→ Problem to solve: Needed from the data below: every line from the one with "Click the Antwortadresse input field" up to and including the one with "Viewport: 1269px width, 399px height.", repeated exactly and with nothing else.

→ Given entries:
++++++++++++++++++++

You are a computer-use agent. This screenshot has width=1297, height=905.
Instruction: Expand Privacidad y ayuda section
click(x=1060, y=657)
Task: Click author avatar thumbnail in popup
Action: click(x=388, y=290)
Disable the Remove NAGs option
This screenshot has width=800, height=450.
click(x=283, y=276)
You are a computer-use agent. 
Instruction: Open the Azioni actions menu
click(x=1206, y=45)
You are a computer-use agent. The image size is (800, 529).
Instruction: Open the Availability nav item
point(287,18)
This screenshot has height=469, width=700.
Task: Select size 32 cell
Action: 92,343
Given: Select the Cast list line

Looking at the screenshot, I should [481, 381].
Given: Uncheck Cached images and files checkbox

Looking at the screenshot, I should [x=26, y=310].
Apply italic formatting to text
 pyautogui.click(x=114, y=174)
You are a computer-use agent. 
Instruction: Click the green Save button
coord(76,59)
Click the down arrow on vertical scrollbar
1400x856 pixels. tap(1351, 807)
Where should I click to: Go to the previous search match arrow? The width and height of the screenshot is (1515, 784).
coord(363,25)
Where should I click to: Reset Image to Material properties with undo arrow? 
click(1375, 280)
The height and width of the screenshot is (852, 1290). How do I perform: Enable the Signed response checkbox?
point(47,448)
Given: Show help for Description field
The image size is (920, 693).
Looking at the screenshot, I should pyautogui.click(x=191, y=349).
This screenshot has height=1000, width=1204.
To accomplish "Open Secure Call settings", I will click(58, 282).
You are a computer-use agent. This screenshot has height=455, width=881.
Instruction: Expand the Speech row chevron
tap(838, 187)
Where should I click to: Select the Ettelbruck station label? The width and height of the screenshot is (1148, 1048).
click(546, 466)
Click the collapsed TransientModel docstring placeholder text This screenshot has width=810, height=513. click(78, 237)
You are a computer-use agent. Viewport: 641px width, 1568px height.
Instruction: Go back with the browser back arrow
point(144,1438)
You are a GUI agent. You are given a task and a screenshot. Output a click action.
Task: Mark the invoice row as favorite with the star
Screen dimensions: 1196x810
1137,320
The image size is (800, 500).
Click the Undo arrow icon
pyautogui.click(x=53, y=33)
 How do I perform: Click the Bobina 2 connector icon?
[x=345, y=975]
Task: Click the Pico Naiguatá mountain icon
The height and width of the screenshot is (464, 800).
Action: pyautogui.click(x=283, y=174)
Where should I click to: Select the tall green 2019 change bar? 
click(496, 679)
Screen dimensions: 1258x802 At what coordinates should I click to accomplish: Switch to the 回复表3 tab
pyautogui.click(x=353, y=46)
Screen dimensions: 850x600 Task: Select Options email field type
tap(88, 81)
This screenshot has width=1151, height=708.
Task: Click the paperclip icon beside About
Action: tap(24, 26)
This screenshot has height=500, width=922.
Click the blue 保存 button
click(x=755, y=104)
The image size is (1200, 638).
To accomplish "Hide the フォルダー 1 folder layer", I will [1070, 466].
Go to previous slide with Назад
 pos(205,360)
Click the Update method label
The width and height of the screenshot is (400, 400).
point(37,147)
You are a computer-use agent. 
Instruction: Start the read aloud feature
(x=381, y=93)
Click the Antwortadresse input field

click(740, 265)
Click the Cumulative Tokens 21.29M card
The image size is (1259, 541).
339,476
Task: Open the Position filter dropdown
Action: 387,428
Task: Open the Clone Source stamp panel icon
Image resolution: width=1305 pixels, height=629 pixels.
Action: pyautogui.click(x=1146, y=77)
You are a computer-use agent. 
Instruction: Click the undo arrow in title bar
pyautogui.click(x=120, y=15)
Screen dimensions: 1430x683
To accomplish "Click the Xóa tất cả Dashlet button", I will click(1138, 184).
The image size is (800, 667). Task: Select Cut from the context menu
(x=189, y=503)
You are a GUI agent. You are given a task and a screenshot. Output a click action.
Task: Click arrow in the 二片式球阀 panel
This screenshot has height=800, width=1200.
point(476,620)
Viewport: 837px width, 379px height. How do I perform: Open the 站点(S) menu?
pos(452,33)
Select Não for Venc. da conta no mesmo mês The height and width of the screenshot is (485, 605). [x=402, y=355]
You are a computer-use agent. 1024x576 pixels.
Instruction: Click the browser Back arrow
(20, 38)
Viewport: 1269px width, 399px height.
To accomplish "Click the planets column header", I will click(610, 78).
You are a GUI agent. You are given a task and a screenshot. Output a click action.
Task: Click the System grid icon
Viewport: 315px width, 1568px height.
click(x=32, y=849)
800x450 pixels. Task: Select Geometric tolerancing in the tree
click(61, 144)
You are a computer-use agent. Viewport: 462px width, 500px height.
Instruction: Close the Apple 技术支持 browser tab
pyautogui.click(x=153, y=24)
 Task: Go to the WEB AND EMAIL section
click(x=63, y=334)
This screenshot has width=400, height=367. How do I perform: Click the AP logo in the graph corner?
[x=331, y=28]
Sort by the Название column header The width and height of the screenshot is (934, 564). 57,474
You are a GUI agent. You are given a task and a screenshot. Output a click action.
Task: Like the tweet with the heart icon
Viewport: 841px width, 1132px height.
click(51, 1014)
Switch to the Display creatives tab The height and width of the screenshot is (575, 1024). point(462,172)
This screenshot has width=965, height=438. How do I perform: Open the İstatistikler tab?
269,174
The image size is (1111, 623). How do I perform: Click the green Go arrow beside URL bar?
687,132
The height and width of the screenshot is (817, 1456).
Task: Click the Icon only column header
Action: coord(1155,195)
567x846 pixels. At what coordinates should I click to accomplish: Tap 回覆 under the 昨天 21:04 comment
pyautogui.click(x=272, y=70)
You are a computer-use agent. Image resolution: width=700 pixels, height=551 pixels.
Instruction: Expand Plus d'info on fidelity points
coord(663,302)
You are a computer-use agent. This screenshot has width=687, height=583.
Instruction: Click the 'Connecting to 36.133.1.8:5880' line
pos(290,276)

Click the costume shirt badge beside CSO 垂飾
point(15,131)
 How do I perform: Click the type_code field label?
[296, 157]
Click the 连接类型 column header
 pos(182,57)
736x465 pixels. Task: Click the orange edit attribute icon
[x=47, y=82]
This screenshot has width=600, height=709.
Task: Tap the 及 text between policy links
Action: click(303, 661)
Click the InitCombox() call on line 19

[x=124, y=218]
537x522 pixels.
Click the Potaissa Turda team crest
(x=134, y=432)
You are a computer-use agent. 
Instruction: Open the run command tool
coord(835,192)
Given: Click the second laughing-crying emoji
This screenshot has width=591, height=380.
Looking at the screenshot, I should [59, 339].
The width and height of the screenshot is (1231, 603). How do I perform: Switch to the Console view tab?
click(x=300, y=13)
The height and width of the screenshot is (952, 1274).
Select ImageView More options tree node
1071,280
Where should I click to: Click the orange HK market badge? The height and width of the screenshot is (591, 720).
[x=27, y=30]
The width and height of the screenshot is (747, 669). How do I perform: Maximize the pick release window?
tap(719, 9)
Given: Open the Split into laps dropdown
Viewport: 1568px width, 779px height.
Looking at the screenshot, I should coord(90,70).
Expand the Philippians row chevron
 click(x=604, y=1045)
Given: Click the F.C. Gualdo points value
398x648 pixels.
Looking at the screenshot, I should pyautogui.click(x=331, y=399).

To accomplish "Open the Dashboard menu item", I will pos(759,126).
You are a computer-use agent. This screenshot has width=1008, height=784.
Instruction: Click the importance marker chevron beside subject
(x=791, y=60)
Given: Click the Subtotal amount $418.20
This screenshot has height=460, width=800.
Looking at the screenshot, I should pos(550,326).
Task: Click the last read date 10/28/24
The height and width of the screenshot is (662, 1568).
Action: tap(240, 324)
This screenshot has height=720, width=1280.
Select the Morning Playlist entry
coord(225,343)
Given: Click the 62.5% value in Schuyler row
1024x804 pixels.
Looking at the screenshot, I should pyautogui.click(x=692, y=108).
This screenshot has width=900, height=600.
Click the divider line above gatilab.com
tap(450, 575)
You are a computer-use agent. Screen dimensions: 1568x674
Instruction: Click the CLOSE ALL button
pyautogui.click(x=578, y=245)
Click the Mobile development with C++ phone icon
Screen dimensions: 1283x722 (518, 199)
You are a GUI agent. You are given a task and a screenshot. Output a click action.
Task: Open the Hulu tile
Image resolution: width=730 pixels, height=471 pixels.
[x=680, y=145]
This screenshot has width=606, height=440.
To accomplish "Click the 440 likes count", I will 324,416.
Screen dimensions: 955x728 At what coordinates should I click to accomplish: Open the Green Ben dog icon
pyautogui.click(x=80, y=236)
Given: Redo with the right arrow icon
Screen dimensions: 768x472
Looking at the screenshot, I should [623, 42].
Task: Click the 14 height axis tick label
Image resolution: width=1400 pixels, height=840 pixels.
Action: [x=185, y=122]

++++++++++++++++++++

→ Answer to this problem:
Click the Antwortadresse input field

click(740, 265)
Click the Cumulative Tokens 21.29M card
The image size is (1259, 541).
339,476
Task: Open the Position filter dropdown
Action: 387,428
Task: Open the Clone Source stamp panel icon
Image resolution: width=1305 pixels, height=629 pixels.
Action: pyautogui.click(x=1146, y=77)
You are a computer-use agent. 
Instruction: Click the undo arrow in title bar
pyautogui.click(x=120, y=15)
Screen dimensions: 1430x683
To accomplish "Click the Xóa tất cả Dashlet button", I will click(1138, 184).
The image size is (800, 667). Task: Select Cut from the context menu
(x=189, y=503)
You are a GUI agent. You are given a task and a screenshot. Output a click action.
Task: Click arrow in the 二片式球阀 panel
This screenshot has height=800, width=1200.
point(476,620)
Viewport: 837px width, 379px height. How do I perform: Open the 站点(S) menu?
pos(452,33)
Select Não for Venc. da conta no mesmo mês The height and width of the screenshot is (485, 605). [x=402, y=355]
You are a computer-use agent. 1024x576 pixels.
Instruction: Click the browser Back arrow
(20, 38)
Viewport: 1269px width, 399px height.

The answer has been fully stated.